Problem requirements
Copy out the entries below precisely; nothing is to be omitted.

(Items listed in a dataset)

+ + +

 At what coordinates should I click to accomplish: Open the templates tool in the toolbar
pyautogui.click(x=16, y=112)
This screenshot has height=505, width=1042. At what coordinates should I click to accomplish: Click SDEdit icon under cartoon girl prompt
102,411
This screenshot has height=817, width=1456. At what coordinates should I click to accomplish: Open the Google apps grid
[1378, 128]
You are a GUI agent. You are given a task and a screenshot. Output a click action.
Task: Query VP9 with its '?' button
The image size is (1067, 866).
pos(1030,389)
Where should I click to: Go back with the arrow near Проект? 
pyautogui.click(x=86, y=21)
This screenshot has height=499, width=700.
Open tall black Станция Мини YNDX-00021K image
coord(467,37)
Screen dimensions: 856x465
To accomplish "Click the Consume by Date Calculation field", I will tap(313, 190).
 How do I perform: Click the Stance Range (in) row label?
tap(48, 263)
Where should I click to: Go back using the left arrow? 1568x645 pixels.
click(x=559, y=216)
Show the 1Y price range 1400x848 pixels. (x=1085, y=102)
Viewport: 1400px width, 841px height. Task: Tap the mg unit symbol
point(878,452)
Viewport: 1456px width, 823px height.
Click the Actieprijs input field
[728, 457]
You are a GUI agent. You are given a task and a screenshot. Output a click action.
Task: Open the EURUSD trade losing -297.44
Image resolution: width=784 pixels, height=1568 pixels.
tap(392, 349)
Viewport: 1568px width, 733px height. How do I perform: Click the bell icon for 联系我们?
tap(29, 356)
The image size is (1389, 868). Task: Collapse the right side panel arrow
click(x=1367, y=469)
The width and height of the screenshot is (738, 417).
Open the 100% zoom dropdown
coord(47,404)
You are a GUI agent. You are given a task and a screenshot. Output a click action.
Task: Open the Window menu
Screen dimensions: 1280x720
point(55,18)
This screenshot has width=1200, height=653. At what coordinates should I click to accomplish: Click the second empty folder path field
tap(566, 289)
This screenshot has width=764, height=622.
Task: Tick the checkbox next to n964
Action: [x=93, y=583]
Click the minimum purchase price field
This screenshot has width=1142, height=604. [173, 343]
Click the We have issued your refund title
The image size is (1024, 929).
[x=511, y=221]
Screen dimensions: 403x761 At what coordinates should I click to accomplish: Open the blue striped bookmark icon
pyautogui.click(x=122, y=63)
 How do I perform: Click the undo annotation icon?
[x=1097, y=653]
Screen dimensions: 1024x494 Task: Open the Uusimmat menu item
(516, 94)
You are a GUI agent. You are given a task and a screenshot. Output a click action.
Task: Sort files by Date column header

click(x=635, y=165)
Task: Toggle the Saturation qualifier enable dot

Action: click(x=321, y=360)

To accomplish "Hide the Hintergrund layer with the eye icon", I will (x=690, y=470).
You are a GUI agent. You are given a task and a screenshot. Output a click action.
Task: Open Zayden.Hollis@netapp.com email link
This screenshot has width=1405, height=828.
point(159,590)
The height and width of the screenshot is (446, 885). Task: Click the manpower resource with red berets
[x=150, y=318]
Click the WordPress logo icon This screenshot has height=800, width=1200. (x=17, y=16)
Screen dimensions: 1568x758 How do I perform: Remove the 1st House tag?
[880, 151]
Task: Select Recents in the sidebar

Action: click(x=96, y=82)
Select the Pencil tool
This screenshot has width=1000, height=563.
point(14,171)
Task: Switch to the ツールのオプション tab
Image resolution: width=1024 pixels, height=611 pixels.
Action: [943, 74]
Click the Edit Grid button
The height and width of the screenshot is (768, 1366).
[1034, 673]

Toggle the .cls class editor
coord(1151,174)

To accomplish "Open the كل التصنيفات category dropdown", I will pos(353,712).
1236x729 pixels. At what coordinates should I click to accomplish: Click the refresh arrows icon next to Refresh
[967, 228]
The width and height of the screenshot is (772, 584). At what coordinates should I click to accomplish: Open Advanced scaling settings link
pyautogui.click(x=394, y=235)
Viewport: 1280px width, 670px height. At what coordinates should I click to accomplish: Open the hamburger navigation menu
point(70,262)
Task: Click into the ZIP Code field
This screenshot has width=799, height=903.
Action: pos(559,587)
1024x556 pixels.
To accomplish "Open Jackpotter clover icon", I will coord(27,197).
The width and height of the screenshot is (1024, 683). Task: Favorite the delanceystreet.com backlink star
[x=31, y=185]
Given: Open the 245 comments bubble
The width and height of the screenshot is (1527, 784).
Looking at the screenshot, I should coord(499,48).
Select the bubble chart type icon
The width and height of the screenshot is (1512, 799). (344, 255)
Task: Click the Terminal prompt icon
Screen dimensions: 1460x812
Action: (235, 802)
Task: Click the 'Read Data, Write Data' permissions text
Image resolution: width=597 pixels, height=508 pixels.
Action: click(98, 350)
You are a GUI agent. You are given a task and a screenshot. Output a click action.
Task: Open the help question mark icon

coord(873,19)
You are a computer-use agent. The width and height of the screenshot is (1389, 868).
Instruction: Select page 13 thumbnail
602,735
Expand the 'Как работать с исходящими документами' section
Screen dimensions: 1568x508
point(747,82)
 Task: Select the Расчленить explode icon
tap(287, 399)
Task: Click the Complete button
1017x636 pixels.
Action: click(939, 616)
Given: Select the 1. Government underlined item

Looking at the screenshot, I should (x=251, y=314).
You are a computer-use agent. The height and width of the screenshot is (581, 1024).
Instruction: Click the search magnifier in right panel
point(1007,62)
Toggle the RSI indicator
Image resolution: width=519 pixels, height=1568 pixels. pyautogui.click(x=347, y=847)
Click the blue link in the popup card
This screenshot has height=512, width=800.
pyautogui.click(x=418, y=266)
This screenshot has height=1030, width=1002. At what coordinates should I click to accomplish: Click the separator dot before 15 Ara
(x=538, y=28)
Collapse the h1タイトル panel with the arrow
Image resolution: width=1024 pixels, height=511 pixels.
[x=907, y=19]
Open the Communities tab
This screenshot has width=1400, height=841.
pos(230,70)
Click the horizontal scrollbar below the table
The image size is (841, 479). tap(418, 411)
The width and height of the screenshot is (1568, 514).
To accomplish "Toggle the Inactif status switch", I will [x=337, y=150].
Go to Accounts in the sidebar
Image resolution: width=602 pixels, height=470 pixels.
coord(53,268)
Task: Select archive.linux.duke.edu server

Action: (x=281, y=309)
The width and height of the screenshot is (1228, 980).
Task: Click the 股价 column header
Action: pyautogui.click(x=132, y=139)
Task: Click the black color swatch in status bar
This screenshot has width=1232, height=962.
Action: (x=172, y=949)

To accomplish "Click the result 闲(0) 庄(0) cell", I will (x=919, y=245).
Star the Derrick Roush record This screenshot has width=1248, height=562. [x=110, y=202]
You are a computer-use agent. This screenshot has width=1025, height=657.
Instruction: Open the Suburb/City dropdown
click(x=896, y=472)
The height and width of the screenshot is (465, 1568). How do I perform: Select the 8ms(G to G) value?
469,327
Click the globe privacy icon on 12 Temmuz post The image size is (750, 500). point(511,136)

+ + +

Written reply
 At what coordinates should I click to accomplish: Open the templates tool in the toolbar
pyautogui.click(x=16, y=112)
This screenshot has height=505, width=1042. At what coordinates should I click to accomplish: Click SDEdit icon under cartoon girl prompt
102,411
This screenshot has height=817, width=1456. At what coordinates should I click to accomplish: Open the Google apps grid
[1378, 128]
You are a GUI agent. You are given a task and a screenshot. Output a click action.
Task: Query VP9 with its '?' button
The image size is (1067, 866).
pos(1030,389)
Where should I click to: Go back with the arrow near Проект? 
pyautogui.click(x=86, y=21)
This screenshot has height=499, width=700.
Open tall black Станция Мини YNDX-00021K image
coord(467,37)
Screen dimensions: 856x465
To accomplish "Click the Consume by Date Calculation field", I will tap(313, 190).
 How do I perform: Click the Stance Range (in) row label?
tap(48, 263)
Where should I click to: Go back using the left arrow? 1568x645 pixels.
click(x=559, y=216)
Show the 1Y price range 1400x848 pixels. (x=1085, y=102)
Viewport: 1400px width, 841px height. Task: Tap the mg unit symbol
point(878,452)
Viewport: 1456px width, 823px height.
Click the Actieprijs input field
[728, 457]
You are a GUI agent. You are given a task and a screenshot. Output a click action.
Task: Open the EURUSD trade losing -297.44
Image resolution: width=784 pixels, height=1568 pixels.
tap(392, 349)
Viewport: 1568px width, 733px height. How do I perform: Click the bell icon for 联系我们?
tap(29, 356)
The image size is (1389, 868). Task: Collapse the right side panel arrow
click(x=1367, y=469)
The width and height of the screenshot is (738, 417).
Open the 100% zoom dropdown
coord(47,404)
You are a GUI agent. You are given a task and a screenshot. Output a click action.
Task: Open the Window menu
Screen dimensions: 1280x720
point(55,18)
This screenshot has width=1200, height=653. At what coordinates should I click to accomplish: Click the second empty folder path field
tap(566, 289)
This screenshot has width=764, height=622.
Task: Tick the checkbox next to n964
Action: [x=93, y=583]
Click the minimum purchase price field
This screenshot has width=1142, height=604. [173, 343]
Click the We have issued your refund title
The image size is (1024, 929).
[x=511, y=221]
Screen dimensions: 403x761 At what coordinates should I click to accomplish: Open the blue striped bookmark icon
pyautogui.click(x=122, y=63)
 How do I perform: Click the undo annotation icon?
[x=1097, y=653]
Screen dimensions: 1024x494 Task: Open the Uusimmat menu item
(516, 94)
You are a GUI agent. You are given a task and a screenshot. Output a click action.
Task: Sort files by Date column header

click(x=635, y=165)
Task: Toggle the Saturation qualifier enable dot

Action: click(x=321, y=360)

To accomplish "Hide the Hintergrund layer with the eye icon", I will (x=690, y=470).
You are a GUI agent. You are given a task and a screenshot. Output a click action.
Task: Open Zayden.Hollis@netapp.com email link
This screenshot has width=1405, height=828.
point(159,590)
The height and width of the screenshot is (446, 885). Task: Click the manpower resource with red berets
[x=150, y=318]
Click the WordPress logo icon This screenshot has height=800, width=1200. (x=17, y=16)
Screen dimensions: 1568x758 How do I perform: Remove the 1st House tag?
[880, 151]
Task: Select Recents in the sidebar

Action: click(x=96, y=82)
Select the Pencil tool
This screenshot has width=1000, height=563.
point(14,171)
Task: Switch to the ツールのオプション tab
Image resolution: width=1024 pixels, height=611 pixels.
Action: [943, 74]
Click the Edit Grid button
The height and width of the screenshot is (768, 1366).
[1034, 673]

Toggle the .cls class editor
coord(1151,174)

To accomplish "Open the كل التصنيفات category dropdown", I will pos(353,712).
1236x729 pixels. At what coordinates should I click to accomplish: Click the refresh arrows icon next to Refresh
[967, 228]
The width and height of the screenshot is (772, 584). At what coordinates should I click to accomplish: Open Advanced scaling settings link
pyautogui.click(x=394, y=235)
Viewport: 1280px width, 670px height. At what coordinates should I click to accomplish: Open the hamburger navigation menu
point(70,262)
Task: Click into the ZIP Code field
This screenshot has width=799, height=903.
Action: pos(559,587)
1024x556 pixels.
To accomplish "Open Jackpotter clover icon", I will coord(27,197).
The width and height of the screenshot is (1024, 683). Task: Favorite the delanceystreet.com backlink star
[x=31, y=185]
Given: Open the 245 comments bubble
The width and height of the screenshot is (1527, 784).
Looking at the screenshot, I should coord(499,48).
Select the bubble chart type icon
The width and height of the screenshot is (1512, 799). (344, 255)
Task: Click the Terminal prompt icon
Screen dimensions: 1460x812
Action: (235, 802)
Task: Click the 'Read Data, Write Data' permissions text
Image resolution: width=597 pixels, height=508 pixels.
Action: click(98, 350)
You are a GUI agent. You are given a task and a screenshot. Output a click action.
Task: Open the help question mark icon

coord(873,19)
You are a computer-use agent. The width and height of the screenshot is (1389, 868).
Instruction: Select page 13 thumbnail
602,735
Expand the 'Как работать с исходящими документами' section
Screen dimensions: 1568x508
point(747,82)
 Task: Select the Расчленить explode icon
tap(287, 399)
Task: Click the Complete button
1017x636 pixels.
Action: click(939, 616)
Given: Select the 1. Government underlined item

Looking at the screenshot, I should (x=251, y=314).
You are a computer-use agent. The height and width of the screenshot is (581, 1024).
Instruction: Click the search magnifier in right panel
point(1007,62)
Toggle the RSI indicator
Image resolution: width=519 pixels, height=1568 pixels. pyautogui.click(x=347, y=847)
Click the blue link in the popup card
This screenshot has height=512, width=800.
pyautogui.click(x=418, y=266)
This screenshot has height=1030, width=1002. At what coordinates should I click to accomplish: Click the separator dot before 15 Ara
(x=538, y=28)
Collapse the h1タイトル panel with the arrow
Image resolution: width=1024 pixels, height=511 pixels.
[x=907, y=19]
Open the Communities tab
This screenshot has width=1400, height=841.
pos(230,70)
Click the horizontal scrollbar below the table
The image size is (841, 479). tap(418, 411)
The width and height of the screenshot is (1568, 514).
To accomplish "Toggle the Inactif status switch", I will [x=337, y=150].
Go to Accounts in the sidebar
Image resolution: width=602 pixels, height=470 pixels.
coord(53,268)
Task: Select archive.linux.duke.edu server

Action: (x=281, y=309)
The width and height of the screenshot is (1228, 980).
Task: Click the 股价 column header
Action: pyautogui.click(x=132, y=139)
Task: Click the black color swatch in status bar
This screenshot has width=1232, height=962.
Action: (x=172, y=949)

To accomplish "Click the result 闲(0) 庄(0) cell", I will (x=919, y=245).
Star the Derrick Roush record This screenshot has width=1248, height=562. [x=110, y=202]
You are a computer-use agent. This screenshot has width=1025, height=657.
Instruction: Open the Suburb/City dropdown
click(x=896, y=472)
The height and width of the screenshot is (465, 1568). How do I perform: Select the 8ms(G to G) value?
469,327
Click the globe privacy icon on 12 Temmuz post The image size is (750, 500). point(511,136)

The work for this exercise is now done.